From the outset it is apparent that this is how the game was meant to be played. While it is possible to play alone, the real idea of the game only comes to light when playing with others. This is partly due to the game’s class system – and being able to field four players, each of different classes, can certainly helps the cause to survive a whole level. Each class has varied strengths and abilities; the healing powers and other spells of the Monk, for example, are hugely valuable in a team, but won’t get you far unless coupled with the damage output of the melee-based Squire, the Apprentice’s turrets or the Huntress’ traps.

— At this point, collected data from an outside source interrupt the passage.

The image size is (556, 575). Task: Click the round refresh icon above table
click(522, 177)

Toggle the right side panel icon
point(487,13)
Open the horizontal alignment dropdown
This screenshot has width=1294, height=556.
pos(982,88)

Upon joining a game, players will find themselves in the tavern. It’s almost like a lobby of sorts, giving a chance to finalise plans, equip characters and even buy and sell items or pets. Which is where I’ll introduce one of the most unique features in a game of this sort, the persistent levelling mechanic. Players’ characters really become their own, becoming stronger over time as better weapons and armour are equipped, attributes are earned and play-styles are perfected. It’s a great reason to keep playing, while being vital to completing the later portions of the game.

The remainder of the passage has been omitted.